• [Exercise objective] Look through the data below for the line with "[Recursos educativos] (350, 971)" and the line with "765 (376, 714)", then output those two and all lines in between, exactly as written.

• [Given records]

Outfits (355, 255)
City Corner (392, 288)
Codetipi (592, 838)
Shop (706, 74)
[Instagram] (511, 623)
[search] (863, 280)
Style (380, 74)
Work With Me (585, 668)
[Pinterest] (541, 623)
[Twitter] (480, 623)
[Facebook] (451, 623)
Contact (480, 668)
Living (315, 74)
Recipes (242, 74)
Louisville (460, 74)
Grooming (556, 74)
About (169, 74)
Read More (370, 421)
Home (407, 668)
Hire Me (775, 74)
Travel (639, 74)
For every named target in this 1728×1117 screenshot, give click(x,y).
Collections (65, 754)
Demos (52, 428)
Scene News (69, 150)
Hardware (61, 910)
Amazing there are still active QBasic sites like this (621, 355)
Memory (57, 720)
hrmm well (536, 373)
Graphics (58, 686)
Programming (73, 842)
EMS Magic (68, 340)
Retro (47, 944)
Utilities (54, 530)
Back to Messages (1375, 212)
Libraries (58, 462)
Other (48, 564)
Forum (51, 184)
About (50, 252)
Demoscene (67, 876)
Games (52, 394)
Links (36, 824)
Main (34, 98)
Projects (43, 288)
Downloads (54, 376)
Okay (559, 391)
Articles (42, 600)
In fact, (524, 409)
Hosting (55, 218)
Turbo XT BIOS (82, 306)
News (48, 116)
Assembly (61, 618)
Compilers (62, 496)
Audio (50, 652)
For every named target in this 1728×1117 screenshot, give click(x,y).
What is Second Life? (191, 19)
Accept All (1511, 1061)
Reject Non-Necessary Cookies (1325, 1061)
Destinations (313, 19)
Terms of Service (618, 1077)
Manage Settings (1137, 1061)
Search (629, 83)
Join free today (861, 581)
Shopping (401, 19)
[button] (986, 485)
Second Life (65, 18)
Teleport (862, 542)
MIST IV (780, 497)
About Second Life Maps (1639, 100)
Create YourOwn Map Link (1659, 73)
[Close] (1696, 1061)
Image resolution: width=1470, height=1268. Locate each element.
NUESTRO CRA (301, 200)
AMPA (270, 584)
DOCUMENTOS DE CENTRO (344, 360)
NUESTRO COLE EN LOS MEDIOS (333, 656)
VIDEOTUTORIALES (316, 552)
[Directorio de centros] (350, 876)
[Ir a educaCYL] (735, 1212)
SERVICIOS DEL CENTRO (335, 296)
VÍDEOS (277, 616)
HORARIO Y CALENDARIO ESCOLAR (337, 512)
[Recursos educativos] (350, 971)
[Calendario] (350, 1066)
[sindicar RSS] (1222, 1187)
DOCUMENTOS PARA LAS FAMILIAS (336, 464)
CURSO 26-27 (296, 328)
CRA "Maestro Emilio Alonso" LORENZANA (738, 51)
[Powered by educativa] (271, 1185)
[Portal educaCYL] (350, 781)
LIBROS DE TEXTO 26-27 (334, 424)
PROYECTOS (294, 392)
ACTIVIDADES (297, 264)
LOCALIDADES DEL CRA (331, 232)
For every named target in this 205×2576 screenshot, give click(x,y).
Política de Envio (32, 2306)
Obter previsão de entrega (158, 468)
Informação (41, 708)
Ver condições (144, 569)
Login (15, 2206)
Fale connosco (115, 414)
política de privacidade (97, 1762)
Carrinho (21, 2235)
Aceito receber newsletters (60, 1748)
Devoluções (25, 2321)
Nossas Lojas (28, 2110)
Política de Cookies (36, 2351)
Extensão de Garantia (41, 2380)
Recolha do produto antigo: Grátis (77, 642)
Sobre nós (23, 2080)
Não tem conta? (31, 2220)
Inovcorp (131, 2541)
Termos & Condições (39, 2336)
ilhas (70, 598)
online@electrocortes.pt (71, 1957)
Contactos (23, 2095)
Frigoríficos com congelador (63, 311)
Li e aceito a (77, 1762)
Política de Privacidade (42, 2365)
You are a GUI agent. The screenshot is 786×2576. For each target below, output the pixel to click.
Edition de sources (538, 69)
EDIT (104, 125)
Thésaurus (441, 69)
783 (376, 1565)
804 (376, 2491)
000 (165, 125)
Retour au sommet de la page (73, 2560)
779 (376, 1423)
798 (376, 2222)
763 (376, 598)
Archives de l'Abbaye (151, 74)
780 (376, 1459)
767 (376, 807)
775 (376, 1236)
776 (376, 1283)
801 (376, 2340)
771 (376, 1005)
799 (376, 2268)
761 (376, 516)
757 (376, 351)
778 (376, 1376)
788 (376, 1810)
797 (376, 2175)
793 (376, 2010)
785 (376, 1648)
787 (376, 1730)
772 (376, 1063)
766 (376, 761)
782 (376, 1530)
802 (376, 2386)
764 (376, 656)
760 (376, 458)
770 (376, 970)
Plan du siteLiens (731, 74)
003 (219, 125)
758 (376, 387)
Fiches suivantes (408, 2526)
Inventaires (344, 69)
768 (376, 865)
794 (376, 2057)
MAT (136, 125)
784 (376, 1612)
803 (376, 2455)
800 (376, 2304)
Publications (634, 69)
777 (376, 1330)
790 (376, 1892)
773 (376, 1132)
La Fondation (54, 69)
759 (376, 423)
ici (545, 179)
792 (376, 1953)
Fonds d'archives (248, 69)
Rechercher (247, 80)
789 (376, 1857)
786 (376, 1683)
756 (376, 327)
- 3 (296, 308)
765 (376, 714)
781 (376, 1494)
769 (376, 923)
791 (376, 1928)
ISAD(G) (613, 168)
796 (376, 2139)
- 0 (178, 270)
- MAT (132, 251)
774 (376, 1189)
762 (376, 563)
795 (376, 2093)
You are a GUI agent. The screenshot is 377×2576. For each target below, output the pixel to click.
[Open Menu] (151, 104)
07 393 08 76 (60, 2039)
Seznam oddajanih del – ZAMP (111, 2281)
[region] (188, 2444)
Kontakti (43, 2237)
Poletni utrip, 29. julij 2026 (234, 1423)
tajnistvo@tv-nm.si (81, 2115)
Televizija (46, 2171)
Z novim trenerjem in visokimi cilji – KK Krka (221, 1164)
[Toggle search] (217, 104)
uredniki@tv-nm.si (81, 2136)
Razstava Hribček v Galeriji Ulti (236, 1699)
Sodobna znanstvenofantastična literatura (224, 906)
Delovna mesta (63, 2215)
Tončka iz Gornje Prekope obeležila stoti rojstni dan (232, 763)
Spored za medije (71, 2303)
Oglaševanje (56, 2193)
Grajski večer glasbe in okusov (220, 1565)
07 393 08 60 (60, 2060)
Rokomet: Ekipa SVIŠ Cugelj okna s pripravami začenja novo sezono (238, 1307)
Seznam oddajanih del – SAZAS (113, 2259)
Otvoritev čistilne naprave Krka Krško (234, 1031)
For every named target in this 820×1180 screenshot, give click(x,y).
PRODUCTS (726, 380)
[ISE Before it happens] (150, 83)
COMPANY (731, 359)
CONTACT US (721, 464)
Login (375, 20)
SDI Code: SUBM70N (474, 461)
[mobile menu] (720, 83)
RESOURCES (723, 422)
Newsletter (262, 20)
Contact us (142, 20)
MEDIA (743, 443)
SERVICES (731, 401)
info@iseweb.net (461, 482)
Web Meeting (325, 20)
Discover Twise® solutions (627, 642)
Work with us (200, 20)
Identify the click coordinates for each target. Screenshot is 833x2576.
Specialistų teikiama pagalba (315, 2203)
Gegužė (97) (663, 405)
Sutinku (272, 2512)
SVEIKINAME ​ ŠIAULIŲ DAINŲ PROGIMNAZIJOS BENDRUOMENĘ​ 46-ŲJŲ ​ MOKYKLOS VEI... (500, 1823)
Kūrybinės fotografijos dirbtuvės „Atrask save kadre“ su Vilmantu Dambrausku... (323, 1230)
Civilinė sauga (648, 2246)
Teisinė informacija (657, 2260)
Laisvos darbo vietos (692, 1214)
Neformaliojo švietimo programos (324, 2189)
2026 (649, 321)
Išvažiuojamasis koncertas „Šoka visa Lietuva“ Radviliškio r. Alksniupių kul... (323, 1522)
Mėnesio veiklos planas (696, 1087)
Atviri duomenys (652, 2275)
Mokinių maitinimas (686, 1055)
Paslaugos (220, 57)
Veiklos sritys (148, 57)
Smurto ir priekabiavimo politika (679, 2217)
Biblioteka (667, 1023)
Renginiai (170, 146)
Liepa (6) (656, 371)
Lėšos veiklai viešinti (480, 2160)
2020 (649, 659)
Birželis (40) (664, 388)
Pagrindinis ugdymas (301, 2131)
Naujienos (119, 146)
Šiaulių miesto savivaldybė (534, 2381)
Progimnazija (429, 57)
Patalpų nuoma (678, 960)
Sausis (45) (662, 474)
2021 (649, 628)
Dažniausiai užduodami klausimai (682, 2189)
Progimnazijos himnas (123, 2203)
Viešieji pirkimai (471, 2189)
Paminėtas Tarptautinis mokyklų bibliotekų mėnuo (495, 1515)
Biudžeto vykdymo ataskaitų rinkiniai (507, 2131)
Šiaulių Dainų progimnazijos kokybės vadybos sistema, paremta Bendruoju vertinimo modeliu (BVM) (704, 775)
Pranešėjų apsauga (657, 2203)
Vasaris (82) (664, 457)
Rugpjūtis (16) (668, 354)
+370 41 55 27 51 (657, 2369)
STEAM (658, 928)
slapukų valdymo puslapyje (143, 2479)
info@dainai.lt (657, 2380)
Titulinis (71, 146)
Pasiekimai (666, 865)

• [Response to this exercise]
[Recursos educativos] (350, 971)
[Calendario] (350, 1066)
[sindicar RSS] (1222, 1187)
DOCUMENTOS PARA LAS FAMILIAS (336, 464)
CURSO 26-27 (296, 328)
CRA "Maestro Emilio Alonso" LORENZANA (738, 51)
[Powered by educativa] (271, 1185)
[Portal educaCYL] (350, 781)
LIBROS DE TEXTO 26-27 (334, 424)
PROYECTOS (294, 392)
ACTIVIDADES (297, 264)
LOCALIDADES DEL CRA (331, 232)
For every named target in this 205×2576 screenshot, give click(x,y).
Política de Envio (32, 2306)
Obter previsão de entrega (158, 468)
Informação (41, 708)
Ver condições (144, 569)
Login (15, 2206)
Fale connosco (115, 414)
política de privacidade (97, 1762)
Carrinho (21, 2235)
Aceito receber newsletters (60, 1748)
Devoluções (25, 2321)
Nossas Lojas (28, 2110)
Política de Cookies (36, 2351)
Extensão de Garantia (41, 2380)
Recolha do produto antigo: Grátis (77, 642)
Sobre nós (23, 2080)
Não tem conta? (31, 2220)
Inovcorp (131, 2541)
Termos & Condições (39, 2336)
ilhas (70, 598)
online@electrocortes.pt (71, 1957)
Contactos (23, 2095)
Frigoríficos com congelador (63, 311)
Li e aceito a (77, 1762)
Política de Privacidade (42, 2365)
You are a GUI agent. The screenshot is 786×2576. For each target below, output the pixel to click.
Edition de sources (538, 69)
EDIT (104, 125)
Thésaurus (441, 69)
783 (376, 1565)
804 (376, 2491)
000 (165, 125)
Retour au sommet de la page (73, 2560)
779 (376, 1423)
798 (376, 2222)
763 (376, 598)
Archives de l'Abbaye (151, 74)
780 (376, 1459)
767 (376, 807)
775 (376, 1236)
776 (376, 1283)
801 (376, 2340)
771 (376, 1005)
799 (376, 2268)
761 (376, 516)
757 (376, 351)
778 (376, 1376)
788 (376, 1810)
797 (376, 2175)
793 (376, 2010)
785 (376, 1648)
787 (376, 1730)
772 (376, 1063)
766 (376, 761)
782 (376, 1530)
802 (376, 2386)
764 (376, 656)
760 (376, 458)
770 (376, 970)
Plan du siteLiens (731, 74)
003 (219, 125)
758 (376, 387)
Fiches suivantes (408, 2526)
Inventaires (344, 69)
768 (376, 865)
794 (376, 2057)
MAT (136, 125)
784 (376, 1612)
803 (376, 2455)
800 (376, 2304)
Publications (634, 69)
777 (376, 1330)
790 (376, 1892)
773 (376, 1132)
La Fondation (54, 69)
759 (376, 423)
ici (545, 179)
792 (376, 1953)
Fonds d'archives (248, 69)
Rechercher (247, 80)
789 (376, 1857)
786 (376, 1683)
756 (376, 327)
- 3 (296, 308)
765 (376, 714)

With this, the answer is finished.